I would support the deletion or aggressive editing of part 9 in this and future similar pieces: I’m not sure what it adds. ETA-I think whether or not this post should be updated depends on whether you think the harms of part 9 outweigh the benefit of the previous parts: it’s plausible to me that the benefits of a clearly framed story that’s relevant to AI safety are enormous, but it’s also plausible that the costs of creating a false sense of security are larger.

[-]johnswentworth5y50

I would support the deletion or aggressive editing of part 9 in this and future similar pieces

I don't think I'm the target audience for this story so I'm not leaving a full review, but +1 to this. Part 9 seems to be trying to display another possible failure mode (specifically inner misalignment), but it severely undercuts the core message from the rest of the post: that a predictive accuracy optimizer is dangerous even if that's all it optimizes for.

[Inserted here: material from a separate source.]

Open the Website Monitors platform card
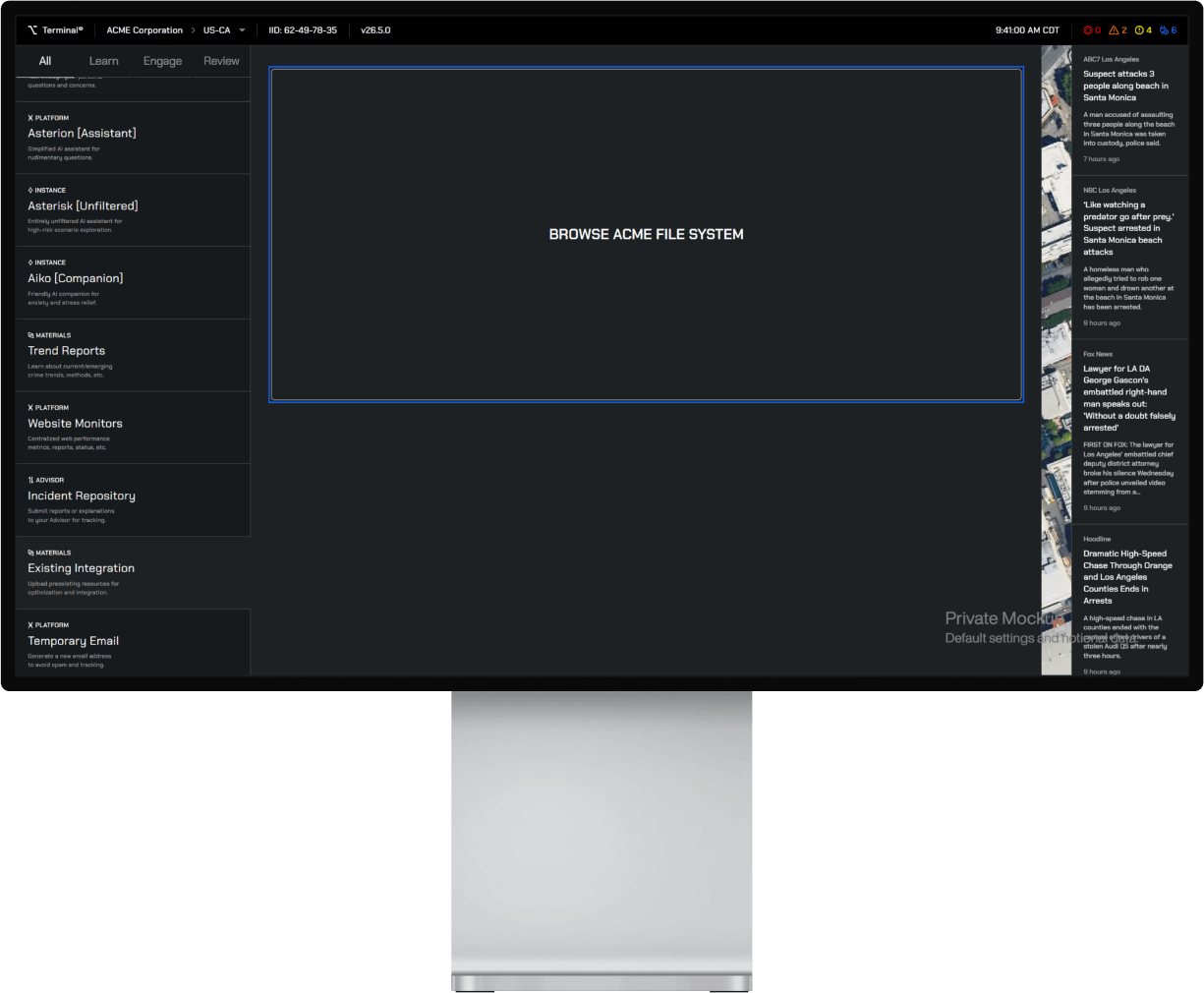point(76,424)
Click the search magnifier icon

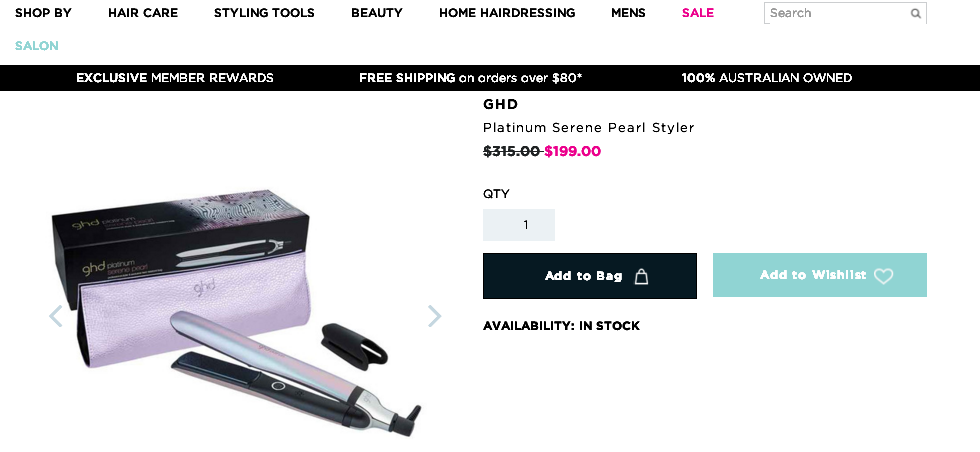[x=916, y=13]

I do think an analogous story which focused specifically on inner optimization would be great, but mixing it in here dilutes the main message.

[-]abramdemski5y40

I don't see why it should necessarily undercut the core message of the post, since inner optimizers are still in some sense about the consequences of a pure predictive accuracy optimizer (but in the selection sense, not the control sense). But I agree that it wasn't sufficiently well done. It didn't feel like a natural next complication, the way everything else did.

[-]johnswentworth5y20

I wouldn't say that inner optimizers are about the consequences of pure predictive accuracy optimization; the two are orthogonal. An inner optimizer can pop up in optimizers which optimize for things besides predictive accuracy, and predictive accuracy optimization can be done in ways which don't give rise to inner optimizers. Contrast that to the other failure modes discussed in the post, which are inherently about predictive accuracy - e.g. the assassination markets problem.

[-]abramdemski5y20

OK, yeah, that's fair.

[-]abramdemski5y30

I share a feeling that part 9 is somehow bad, and I think your points are fair.

[-]Vanessa Kosoy6y90

This was extremely entertaining and also had good points. For now, just one question:

...The intern was arguing that minimizing prediction error would have all kinds of unintended bad effects. Which was crazy enough. The engineer was worse: they were arguing that Predict-O-Matic might maximize prediction error! Some kind of duality principle. Minimizing in one direction means maximizing in the other direction. Whatever that means.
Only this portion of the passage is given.